In our hypothetical example we want to explore how well the topographical average (average height per grid cell) can explain amphibian richness in South America and if the residuals (model errors) in our model are spatially autocorrelated. I can’t share the data, but i believe the dear reader will get the idea of what we are trying to do.

# Load libraries

# Load in your dataset. In my case i am loading both the Topo and richness from a raster stack.
amp <- s$Amphibians.richness
topo <- s$Topographical.Average
summary(fit1 <- lm(getValues(amp)~getValues(topo)))
# Extract from the output
Multiple R-squared: 0.1248, Adjusted R-squared: 0.1242
F-statistic: 217.7 on 1 and 1527 DF, p-value: < 2.2e-16


What did we do? As you can see we fitted a simple linear regression model using the values from both the amphibian richness raster layer and the topographical range raster. The relation seems to be highly significant and this simple model can explain up to 12.4% of the variation. Here is the basic plot output for both response and predictor variable.

Plot of response and predictor values

Plot of response and predictor values

As you can see high values of both layers seem to be spatially clustered. So the likelihood of violating the independence of datapoints in a linear regression model is quite likely. Lets investigate the spatial autocorrelation by looking at Moran’s I, which is a measure for spatial autocorrelation (technically its just a determinant of correlation that calculated the pearsons r of surrounding values within a certain window). So lets investigate if the residual values (the error in model fit) are spatially autocorrelated.
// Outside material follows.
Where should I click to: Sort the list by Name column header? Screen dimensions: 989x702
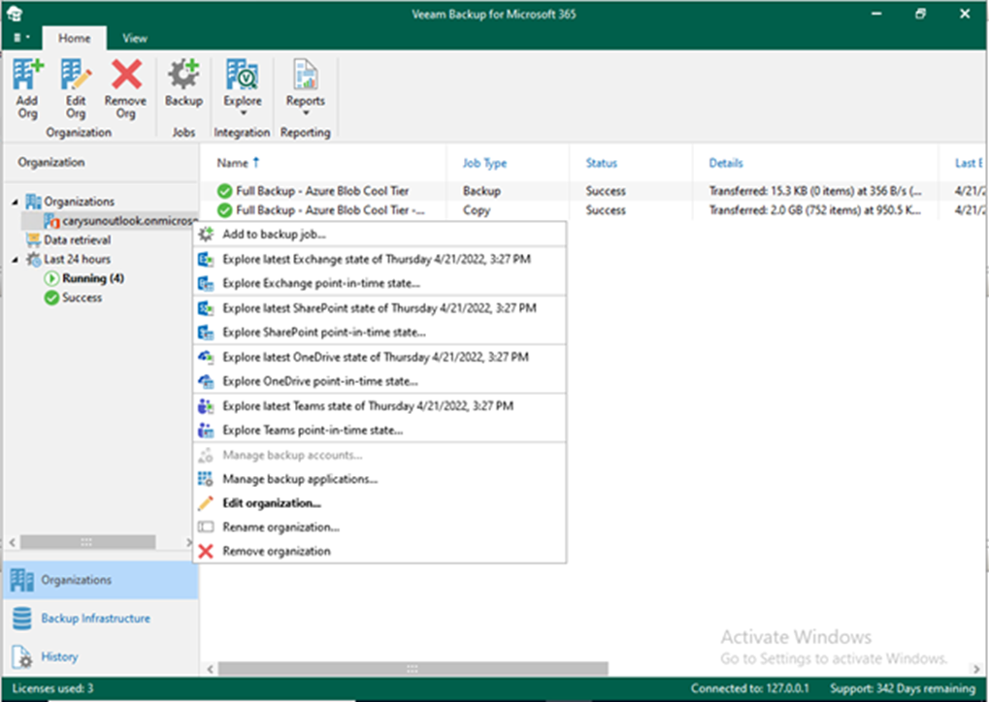tap(233, 163)
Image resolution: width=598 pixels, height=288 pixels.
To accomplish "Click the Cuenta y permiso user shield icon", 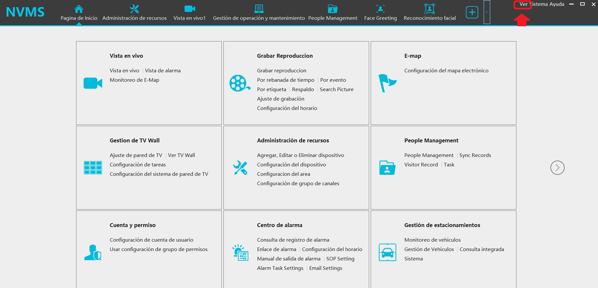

library(ncf) # For the Correlogram

# Generate an Residual Raster from the model before
rval <- getValues(amp) # Create new raster
rval[as.numeric(names(fit1$residuals))]<- fit1$residuals # replace all data-cells with res value
resid <- topo
values(resid) <-rval;rm(rval) #replace our values in this new raster
names(resid) <- "Residuals"

# Now calculate Moran's I of the new residual raster layer
x = xFromCell(resid,1:ncell(resid)) # take x coordinates
y = yFromCell(resid,1:ncell(resid)) # take y coordinates
z = getValues(resid) # and the values of course
# Now calculate Moran's I
# Use the extracted coordinates and values, increase the distance in 100er steps and don't forget to use latlon=T (given that you have your rasters in WGS84 projected)
system.time(co <- correlog(x,y,z,increment = 100,resamp = 0, latlon = T,na.rm=T)) # this can take a while.
# It takes even longer if you try to estimate significance of spatial autocorrelation

# Now show the result
plot(0,type="n",col="black",ylab="Moran's I",xlab="lag distance",xlim=c(0,6500),ylim=c(-1,1))
Moran's I of the model residuals

Moran’s I of the model residuals

Ideally Moran’s I should be as close to zero as possible. In the above plot you can see that values in close distance (up to 2000 Distance units) and with greater distance as well, the model residuals are positively autocorrelated (too great than expected by chance alone, thus correlated with proximity). The function correlog allows you to resample the dataset to investigate significance of this patterns, but for now i will just assume that our models residuals are significantly spatially autocorrelated.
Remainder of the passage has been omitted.